Monday, Aug. 28, 1978

Bedroom to Board Room

Headquarters--and headaches--in suburbia

When a big company packs up and flees Manhattan's high taxes and other irritations, where is it most likely to move its headquarters? The answer, surprisingly, is not some place in the Sunbelt but just 30 miles or so away, Connecticut's Fairfieid County. Long famed as tony bedroom communities for high-paid commuters to the corporate canyons of New York City, such towns as Greenwich, Darien and Westport have become boardroom communities for many of those same bosses: they have brought their offices closer to their homes.

In 1968 Fairfield County was the headquarters for only four companies on the FORTUNE 500 list. Now there are 24, tying Fairfield with Chicago for second place, behind New York City (82), as a corporate address. Before long the county will move ahead of Chicago: Union Carbide, the Continental Group Inc. (formerly Continental Can) and Singer Co. have announced plans to move in.

The chief boon for the companies has been higher productivity. Staffers are still close enough to Manhattan to run in for a Broadway play but are spared the drudgery of daily commuting. They no longer wander in late because of railroad tie-ups, and they tend to stay to clean up the day's work rather than flee at the stroke of 5 p.m. to catch the next train. Some firms have even been able to lengthen their formal work week. The Olin Corp., whose 1969 move from Manhattan to Stamford led off the exodus to Fairfield County, cut its lunch period from one hour to half an hour; Union Carbide, which now works its employees seven hours a day in New York City, will adopt an eight-hour day next year when it moves to a site near Danbury.

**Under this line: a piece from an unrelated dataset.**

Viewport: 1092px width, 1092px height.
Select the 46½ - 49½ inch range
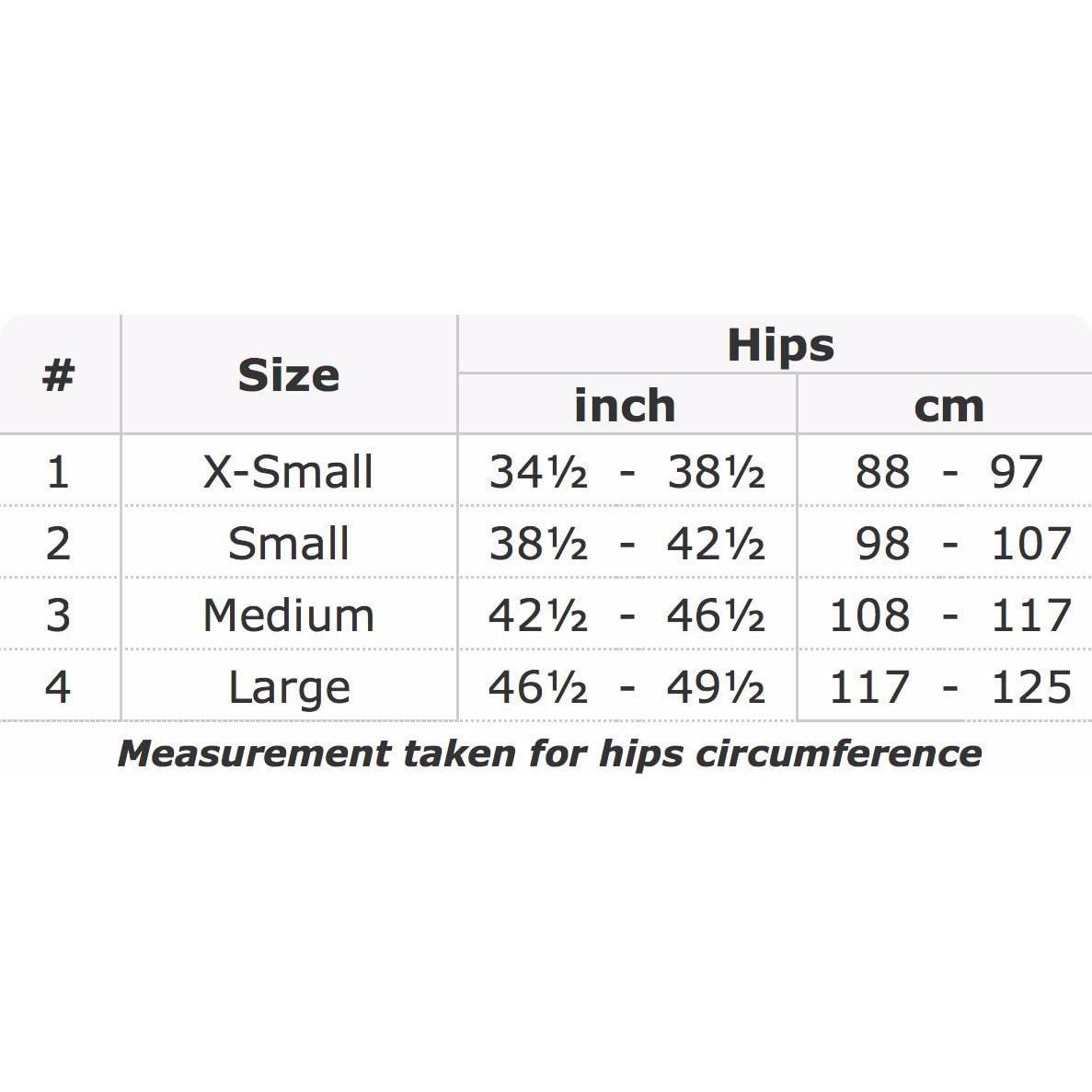pyautogui.click(x=626, y=687)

The firms report that their shift to suburbia has also made it easier to recruit executives from other parts of the country. Champion International relocated in Stamford (pop. 108,000) partly because it wanted to bring in managers from Cincinnati and St. Paul, Minn., and found that many resisted a move to New York. Similarly, Union Carbide Executive James C. Rowland cites "Middle America attitudes" about city problems as a reason for that company's move to Danbury (pop. 60,000). Says he: "We think Danbury will always be more like the area that we are recruiting people from."

Fully half the companies that have moved to the county have settled in Stamford, which has changed from a dingy factory town into a showcase for imaginative corporate architecture. General Telephone & Electronics occupies a striking tower, shaped like an inverted pyramid, that has helped to transform a once decaying downtown section. Champion International's offices in the 21-story Landmark Tower overlook buildings forming a complex that includes a sunken plaza used for tennis in the summer, skating in the winter. Continental Oil, Xerox, Texasgulf and General Signal are in High Ridge Park, which, with six modern buildings set on 40 acres of lawns and woodlands, is an archetypal corporate "campus."

The effect of the headquarters migration has shown up dramatically in real estate inflation. In downtown Stamford, office space now rents at Manhattan rates: $17 to $23 a foot. Housing costs have soared, partly because so many moneyed people are looking for shelter and partly because real estate taxes are lower than in New York's neighboring Westchester County. In Greenwich, a four-bedroom house that sold for $80,000 in 1968 goes for $200,000 today. Rising housing costs are lessening the financial advantages of working in Connecticut. But they are still substantial because the Nutmeg State has no income tax, while New York has both state and city taxes; the state tax rate on incomes of more than $30,000 is $2,760, plus 15% of anything above. Fantus Co., a relocation consultant, estimates that an executive in the $40,000-to-$50,000 range in Connecticut may enjoy about 8% more take-home pay than he would in New York City.

For lower-level employees, following the firm out to the suburbs can be onerous, involving a daily "reverse" commute from the city or a hard search for affordable housing. For this reason, companies are sometimes accused of leaving New York City for racist reasons, even though some of the firms have increased their minority employment. The percentage of blacks and Hispanics working in office and clerical jobs at Olin, for example, has risen from 13% to 16%. Minorities account for a fifth of Stamford's population, and, says Champion International President Andrew Sigler: "We are lined up twelve-deep to hire every black kid who gets out of high school."

As the county fills up, it is developing some of the problems that the companies moved there to escape. Partly because of rising traffic congestion, Greenwich has placed tight limits on how much land can be zoned for business use, and Darien has imposed a moratorium on commercial construction.

Moves of big-company headquarters are steadily getting harder to arrange--and more expensive. Union Carbide went to Danbury partly because it could not find enough land at a reasonable price nearer New York City. The company expects to pay up to $40 million just in moving expenses for the 3,250 employees that it will transfer starting next year. Despite--or because of--its distance from New York, the company expects to find the Big Apple umbilical hard to cut. The firm will spend $2.25 million for a pair of twelve-passenger Sikorsky S-76 helicopters to ferry executives to and from the New York airports and appointments in Manhattan.